**TO DO**
Of all the lines in the records below, copy only those that contain the string "agent".

[Start of Attachment]

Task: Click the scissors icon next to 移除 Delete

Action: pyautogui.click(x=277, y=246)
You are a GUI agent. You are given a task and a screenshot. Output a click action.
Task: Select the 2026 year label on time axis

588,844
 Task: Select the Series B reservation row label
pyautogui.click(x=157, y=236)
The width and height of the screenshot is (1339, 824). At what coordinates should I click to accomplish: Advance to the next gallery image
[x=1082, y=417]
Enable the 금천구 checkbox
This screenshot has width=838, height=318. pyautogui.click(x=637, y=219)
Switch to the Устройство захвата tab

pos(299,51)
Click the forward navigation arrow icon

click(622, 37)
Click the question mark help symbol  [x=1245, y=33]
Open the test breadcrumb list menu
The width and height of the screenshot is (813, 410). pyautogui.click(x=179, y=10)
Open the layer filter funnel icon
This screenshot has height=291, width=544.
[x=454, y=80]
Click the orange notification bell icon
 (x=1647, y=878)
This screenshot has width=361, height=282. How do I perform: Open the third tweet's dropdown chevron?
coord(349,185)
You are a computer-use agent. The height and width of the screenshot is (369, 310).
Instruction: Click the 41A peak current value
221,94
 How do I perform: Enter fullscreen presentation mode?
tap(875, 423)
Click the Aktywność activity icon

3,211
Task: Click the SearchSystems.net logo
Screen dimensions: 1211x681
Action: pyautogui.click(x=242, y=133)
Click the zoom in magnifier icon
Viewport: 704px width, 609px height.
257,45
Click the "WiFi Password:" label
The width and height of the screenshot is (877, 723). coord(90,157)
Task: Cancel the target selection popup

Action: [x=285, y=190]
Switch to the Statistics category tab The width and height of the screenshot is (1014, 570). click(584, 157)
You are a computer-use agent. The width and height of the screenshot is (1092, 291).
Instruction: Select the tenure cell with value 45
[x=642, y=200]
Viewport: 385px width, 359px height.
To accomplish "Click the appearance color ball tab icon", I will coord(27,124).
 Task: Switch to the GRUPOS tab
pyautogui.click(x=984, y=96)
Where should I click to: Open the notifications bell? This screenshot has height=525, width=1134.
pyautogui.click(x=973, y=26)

[End of Attachment]

**RESULT FOR THIS TASK**
You are a GUI agent. You are given a task and a screenshot. Output a click action.
You are a computer-use agent. The height and width of the screenshot is (369, 310).
You are a computer-use agent. The width and height of the screenshot is (1092, 291).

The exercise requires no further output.